Because we're in a state of rest, we only need to consider the order-\(\epsilon\) terms we found before. Let us look at the evolution equation after rewriting everything in terms of the geostrophic streamfunction \(\psi\):
$$\left( \frac{D}{Dt}\left[\nabla^2 - \frac{f_0^2}{gH}\right] + \beta \frac{\partial}{\partial x} \right)\psi = 0$$
To linearize, we simply get rid of the non-linear advective term, so we are left only with a partial derivative with respect to time:
$$\left( \frac{\partial}{\partial t}\left[\nabla^2 - \frac{f_0^2}{gH}\right] + \beta \frac{\partial}{\partial x} \right)\psi = 0$$
To study waves in this system, we will substitute a plane-wave solution via a Fourier series expansion:
$$ \psi(\vec{x}) = \sum\limits_{k,l,\omega}\tilde{\psi}_k\text{exp}\left[i\left(kx+ly - \omega t\right)\right] $$
Because the equation is linear, we can study individual modes and set the streamfunction equal to just one term in this sum (physically it must equal the real part of this term, but by linearity the coefficient will simply drop out). Differentiation becomes multiplication under this transform.
Substituting,
\begin{align*}\left( -\cancel{i}\omega\left[-(k^2+l^2) - \frac{f_0^2}{gH}\right] + \cancel{i}k\beta \right)\tilde{\psi} &= 0\end{align*}
Let \(k_d = \frac{f_0}{\sqrt{gH}}\). This is the inverse of \(L_d\), the Rossby radius of deformation. So
\begin{align*} 0 &=\left(-\omega\left[-k^2-l^2 - k_d^2\right] + k\beta \right)\tilde{\psi} \\
\omega &= -\frac{\beta k}{k^2+l^2+k_d^2} \end{align*}
Let \(\vec{K} = (k,l)\), the wavenumber vector. The phase velocity is
\begin{align*}
\vec{v}_{p} &= \frac{\omega\vec{K}}{|\vec{K}|^2} = -\frac{\beta k\vec{K}}{|\vec{K}|(|\vec{K}|^2+k_d^2)}\\
\end{align*}
For the group velocity, we need to calculate the derivatives with respect to \(k\) and \(l\).
\begin{align*}
u_g &= \frac{\partial \omega}{\partial k} \\
&= -\beta \frac{(k^2+l^2+k_d^2) - k(2k)}{(k^2+l^2+k_d^2)^2} \\
&=-\beta \frac{(-k^2+l^2+k_d^2)}{(k^2+l^2+k_d^2)^2}\\
v_g &= \frac{\partial \omega}{\partial l}\\
&= \frac{2\beta k l}{(k^2+l^2+k_d^2)^2}
\end{align*}
So
\begin{align*}
\vec{v}_g &= \frac{\beta }{(k^2+l^2+k_d^2)^2} \begin{pmatrix} k^2-l^2-k_d^2 \\ 2kl\end{pmatrix}
\end{align*}
We found the meridional group velocity of the waves in the last part:
$$ v_{g} = \frac{2\beta k l}{(k^2+l^2+k_d^2)^2}$$
So this is proportional to \(kl\), and we need to show that the direction of the eddy momentum flux is proportional to \(-kl\).

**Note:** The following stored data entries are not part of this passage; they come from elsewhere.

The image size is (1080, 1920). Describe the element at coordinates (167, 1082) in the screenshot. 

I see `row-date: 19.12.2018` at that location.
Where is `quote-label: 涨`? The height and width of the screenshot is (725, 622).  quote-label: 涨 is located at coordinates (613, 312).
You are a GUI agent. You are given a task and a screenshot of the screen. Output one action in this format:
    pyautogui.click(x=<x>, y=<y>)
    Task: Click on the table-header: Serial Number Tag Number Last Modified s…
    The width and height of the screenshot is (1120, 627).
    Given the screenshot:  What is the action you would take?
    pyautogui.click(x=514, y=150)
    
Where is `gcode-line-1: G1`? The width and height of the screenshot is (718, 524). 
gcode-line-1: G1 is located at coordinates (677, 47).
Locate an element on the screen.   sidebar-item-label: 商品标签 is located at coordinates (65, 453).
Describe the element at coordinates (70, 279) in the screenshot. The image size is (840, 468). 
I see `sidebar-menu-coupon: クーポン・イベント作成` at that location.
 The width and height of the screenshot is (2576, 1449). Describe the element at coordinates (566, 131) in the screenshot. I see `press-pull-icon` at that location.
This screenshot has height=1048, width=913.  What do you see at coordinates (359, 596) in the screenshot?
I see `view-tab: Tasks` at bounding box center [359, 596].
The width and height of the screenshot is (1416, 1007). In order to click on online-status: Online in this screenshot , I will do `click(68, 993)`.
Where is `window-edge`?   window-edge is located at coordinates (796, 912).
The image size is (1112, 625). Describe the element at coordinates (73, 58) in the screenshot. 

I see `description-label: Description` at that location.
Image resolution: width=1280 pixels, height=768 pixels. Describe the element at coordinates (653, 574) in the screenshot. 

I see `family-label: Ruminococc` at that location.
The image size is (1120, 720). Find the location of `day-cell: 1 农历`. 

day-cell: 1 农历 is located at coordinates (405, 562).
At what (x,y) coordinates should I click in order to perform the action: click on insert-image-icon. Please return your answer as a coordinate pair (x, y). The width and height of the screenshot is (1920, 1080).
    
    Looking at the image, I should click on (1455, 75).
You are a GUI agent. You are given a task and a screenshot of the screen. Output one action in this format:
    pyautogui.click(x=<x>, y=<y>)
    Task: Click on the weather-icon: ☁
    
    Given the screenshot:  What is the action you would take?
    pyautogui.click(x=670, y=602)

Since we linearized about a state of rest, \(u=u'\) and \(v=v'\). Recall the relationship between the streamfunction and velocities:
\begin{align*}
u' &= -\frac{\partial \psi}{\partial y}\\
v' &= \frac{\partial \psi}{\partial x}
\end{align*}
which gives the following relationship between their Fourier coefficients:
\begin{align*}
\tilde{u} &= -il \tilde{\psi} \\
\tilde{v} &= ik \tilde{\psi}
\end{align*}
To compute \(\overline{u'v'}\), we can use the following formula: if
\begin{align*}
A &= \Re\left\{\tilde{A} \exp(i\theta)\right\}\\
B &= \Re\left\{\tilde{B} \exp(i\theta)\right\}
\end{align*}
where \( \theta = kx + ly - \omega t\), then
\begin{align*}
\overline{AB} &= \frac{1}{2}\Re\left\{ \tilde{A}^{*} \tilde{B}\right\}
\end{align*}
We use this to arrive at our desired expression:
\begin{align*}
\overline{u'v'} &= \frac{1}{2}\Re\left( il \tilde{\psi}^{*} ik \tilde{\psi}\right)\\
&=-\frac{|\tilde{\psi}|^2 kl}{2}
\end{align*}
and so this is in the opposite direction of the meridional group velocity.